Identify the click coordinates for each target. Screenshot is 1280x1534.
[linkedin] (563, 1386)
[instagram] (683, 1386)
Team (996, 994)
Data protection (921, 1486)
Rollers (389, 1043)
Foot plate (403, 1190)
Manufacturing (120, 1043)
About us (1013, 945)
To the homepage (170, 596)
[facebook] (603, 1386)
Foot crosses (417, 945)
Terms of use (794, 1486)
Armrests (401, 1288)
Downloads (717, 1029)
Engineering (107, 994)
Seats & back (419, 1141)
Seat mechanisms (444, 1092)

#####

Task objective ▸ In the records above, retype exactly the lines from the one with "To the homepage (170, 596)" through the last one.

Answer area ▸
To the homepage (170, 596)
[facebook] (603, 1386)
Foot crosses (417, 945)
Terms of use (794, 1486)
Armrests (401, 1288)
Downloads (717, 1029)
Engineering (107, 994)
Seats & back (419, 1141)
Seat mechanisms (444, 1092)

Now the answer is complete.